TASKS TO COMPLETE:
1 - List every abbreviation used in the passage on unsolved murders of indigenous women.
2 - Extend the passage on unsolved murders of indigenous women beyond its final sentence.

PASSAGE TO READ:
** START **

If, the goal was to address the missing and unsolved murder cases, a series of Major Incident (MI), Cold Case Task Forces would have been established to pursue each and every case as an ordinary, or extraordinary, police investigation.
Under those circumstances there would be two rather distinct classes of unsolved murder cases, namely; those cases in which the murder or murders were committed by a member or members of the indigenous communities themselves. And, those in which the murder or murders were committed by a person or persons from outside the indigenous community.
It was the reality of the existence of a significant number of unsolved indigenous female murders that are attributable to persons from outside the indigenous communities that led former PM Harper and the PM and former AG of British Columbia to oppose an inquiry vehemently. Neither could fathom that reality playing out on a daily basis while they were praising themselves for being tough on crime, which largely consisted of dishing out cruel and unusual punishments (the judgement of the Supreme Court of Canada), and swelling the prison population under mandatory sentencing regimes for minor drug offenses concentrated mostly on the poor and ethnic urban youth.
In a straightforward series of murder investigations, given the large number of cases involved, a Major Incident (MI) Task Force would be aided by a wealth of murder case knowledge and statistics developed over many years.
So much so that a thorough, by the numbers analysis, of the missing and murdered data on indigenous females reveals some interesting facts about both the disappearance of those currently categorized as unresolved missing persons cases, as well as, the hundreds and hundreds of unsolved indigenous murders and their perpetrators.

** END **

DATA LINES:
** START **

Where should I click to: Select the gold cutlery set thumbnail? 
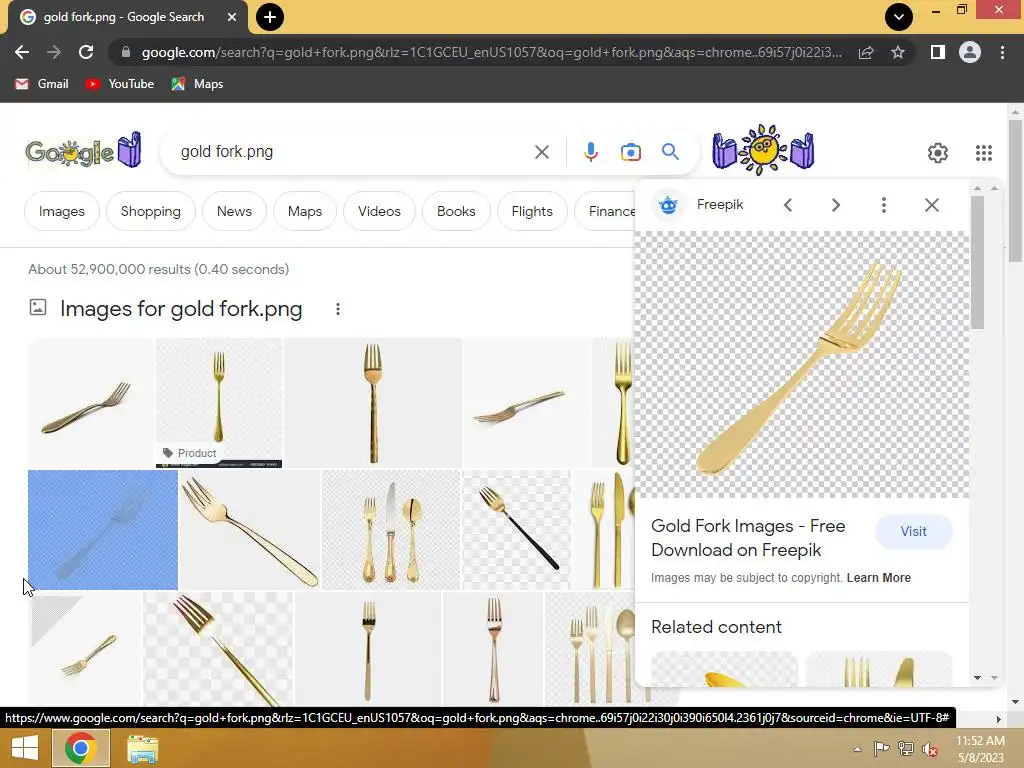391,530
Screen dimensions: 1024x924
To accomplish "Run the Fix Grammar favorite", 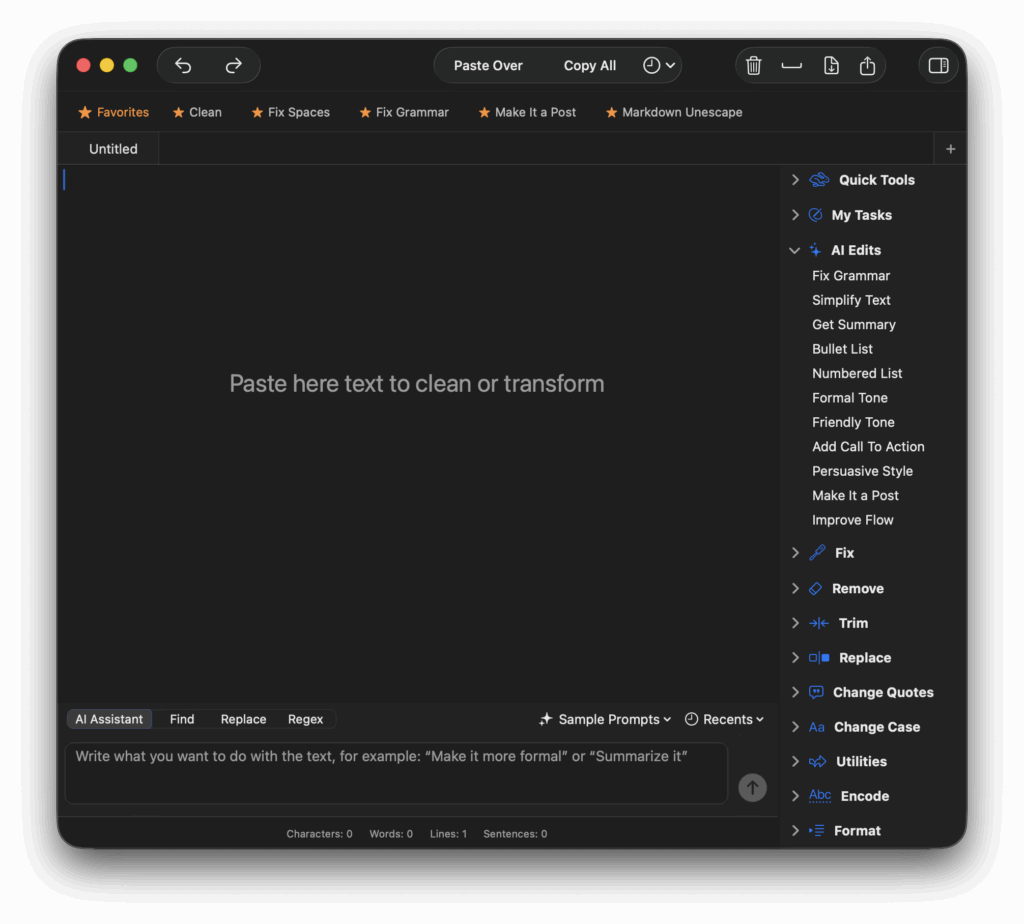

** END **

RESULTS OF THE EXERCISE:
1 - MI, PM, AG

2 -
However, before proceeding, this author will not presume that the phrase straightforward murder investigations, is understood universally.
In a nutshell, in a murder investigation one looks for patterns in victim selection, targeting (how the victim is engaged once the selection is made), how the victim is controlled or restrained, how the victim(s) were killed (asphyxiation, stabbing, blunt trauma), and finally, how the body was concealed (disposed of). And, it is often the means of concealing or disposing of the remains that gives the killer their media name, such as, I-70 Killer and Green River Killer, respectively.
Crime scene recreations and forensics play an increasingly important part in all murder investigations, however when the crime scene(s) are expansive in nature like many of the current unsolved indigenous female murders, " ... the mobile nature of the offenders, the high-risk lifestyle of the victims, the significant distances and involvement of multiple jurisdictions, the lack of witnesses and forensic evidence combine to make these cases almost impossible to solve using conventional investigative techniques. In many cases, they are impossible to solve at all (employing conventional investigative techniques)," according to the Behavioral Science Unit at Quantico, Virginia. One fact, some indigenous women unsolved murder cases in the BC area of Vancouver were, without a doubt, victims to one or more of the serial killers that were prolific in that area, over at least two periods of time when the incidence of missing and unsolved murder cases among indigenous women peaked in that area.
And, there is a distinct possibility that some of the indigenous women died at the hands of a serial killer from Alaska, who had crisscrossed the United States and Canada and killed on the east coast as well as the west and many places in between.
The reasons people commit murder are in the sense of the science of criminology well known.
Again, a by the numbers analysis of why young girls are murdered, indigenous or otherwise, shows that a significant number of them are murdered to conceal the nature of an inappropriate relationship. This includes, for the large part relatives, spouses and partners of single mothers, as well as an assortment of rapists, the mentally ill (both acute and chronic) and those who show a propensity for violence, and those whose propensity for violence is largely directed towards females. Prostitution and the sex trade, drugs and gangs also make a significant contribution to the nearly 1200 unsolved cases that constitute the necessity for the current inquiry.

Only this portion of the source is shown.